▸ List of tasks
1. In the mailing-list thread on Lucene doc values and sorting, what does Adrien Grand say users of a Lucene release older than 7.2 should use instead?
2. Extend the mailing-list thread on Lucene doc values and sorting, picking up right after its last line.

▸ Passage to read
★ ★ ★ ★ ★
Re: [EXTERNAL] - Re: Is docvalue sorted by value?

2018-03-07 Thread Adrien Grand
Giving some guidance with Lucene APIs since the original question was about
Lucene: the APIs that you need to use are `IndexWriterConfig.setIndexSort`
to configure the index sort at index-time and then TopFieldCollector takes
a `boolean trackTotalHits` which you can set to `false` to tell Lucene to
automatically early terminate collection if the search sort order matches
the index sort order. The latter is only available since Lucene 7.2 so if
you are on an older release you will need to use
EarlyTerminatingSortingCollector instead.

Le mer. 7 mars 2018 à 03:27, Tony Ma  a écrit :

> Thanks Erick!!
> Index sorting and early termination is what I am looking for.
>
> On 3/6/18, 11:33 PM, "Erick Erickson"  wrote:
>
> OK, you're asking a different question I think.
>
> See SOLR-5730 and SOLR-8621, particularly SOLR-5730. This will work
> only a single field which you decide at index time. You can still sort
> by any field at the same expense as now, but since your docs are
> ordered by one field the early termination part won't be applicable to
> other fields.
>
> Best,
> Erick
>
> On Mon, Mar 5, 2018 at 6:28 PM, Tony Ma  wrote:
> > Hi Erick,
> >
> > I raise this question is about the sorting scenario as you mentioned
> in #2.
> >
> > If the hit docs are about 100, and my query just want top 2. If the
> values are not sorted, it has to iterate all 100 docs and find top2 in a
> priority queue. If the values are already sorted, it just need to iterate
> first 2. If the query is unselective, the hit doc might be huge, pre-sort
> or not will have big differences.
> >
> > I understand your thinking that if the doc values are not persisted
> with doc id sequence, it is unable to retrieve field value by doc id.
> >
> > Actually, I am just wondering how lucene handle the sorting
> scenario, is iterating all values of all docs unavoidable?
> >
> >
> > On 3/6/18, 6:50 AM, "Erick Erickson" 
> wrote:
> >
> > I think there are two issues here that are being conflated
> > 1> _within_ a document, i.e. for a multi-valued field the values
> are
> > stored as Dominik says as a SORTED_SET. Not only will they be
> returned
> > (if you return from docValues rather than stored) in lexical
> order,
> > but identical values will be collapsed
> >
> > 2> across multiple documents, the question about  "...persisted
> with
> > order of values, not document id..." really makes no sense. The
> point
> > of DocValues is to answer the question "for document X what is
> the
> > value of field Y". X here is the _internal_ document ID. Now
> consider
> > a search. There are two documents that are hits, doc 35 and doc
> 198
> > (internal lucene doc ID). To sort them by field Y you have to
> know
> > what the value in that field is for those two docs is. How would
> > "pre-ordering" the values help here? If I have the _values_ in
> order,
> > I have no clue what docs are associated with them. That question
> is
> > what the "inverted index" is there to answer.
★ ★ ★ ★ ★
▸ Recorded information
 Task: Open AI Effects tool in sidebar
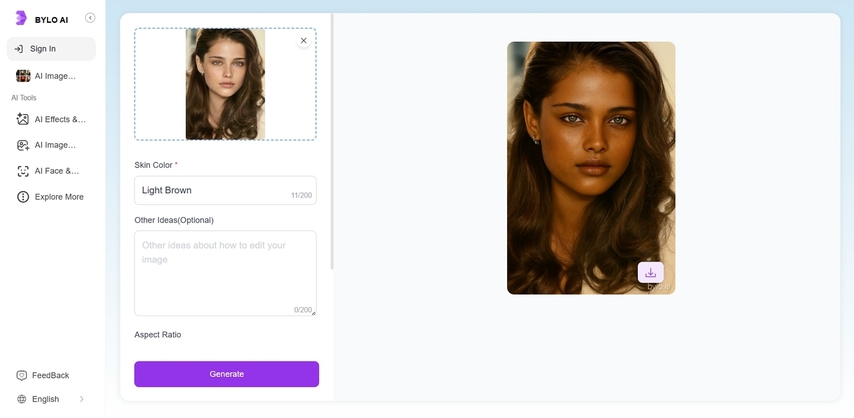50,119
★ ★ ★ ★ ★
▸ The results
1. EarlyTerminatingSortingCollector

2.
> >
> > So I have doc 35 and 198. Think of DocValues as a large array
> indexed
> > by internal doc id. To know how these two docs sort all I have
> to do
> > is index into the array. It's slightly more complicated than
> that, but
> > conceptually that's what happens.
> >
> > Best,
> > Erick
> >
> > On Mon, Mar 5, 2018 at 11:29 AM, Dominik Safaric
> >  wrote:
> > >> So, can doc values be persisted with order of values, not
> document id? This should be fast in sort scenario that the values are
> pre-ordered instead of scan/sort at runtime.
> > >
> > >
> > > No, unfortunately doc values cannot be persisted in order.
> Lucene stores this values internally as a DocValuesType.SORTED_SET, where
> the values are being stored using for example Long.compareTo().
> > >
> > > If you'd like to retrieve the values in insertion order, use
> stored instead of doc values instead of. Then you might access the values
> in order using the LeafReader's document function. However, beware that may
> induce performance issues because it requires loading the document from
> disk.
> > >
> > > If you require to store and retrieve multiple numeric values
> per document in order, you might consider using PointValues. PointValues
> are internally indexed with KD-trees. But, beware that PointValues have a
> limited dimensionality, in terms that you can for example store values in 8
> dimensions, each of max 16 bytes.
> > >
> > >> On 5 Mar 2018, at 15:33, Tony Ma  wrote:
> > >>
> > >> Per my understanding, doc 

Re: [EXTERNAL] - Re: Is docvalue sorted by value?

2018-03-06 Thread Tony Ma
Thanks Erick!!
Index sorting and early termination is what I am looking for.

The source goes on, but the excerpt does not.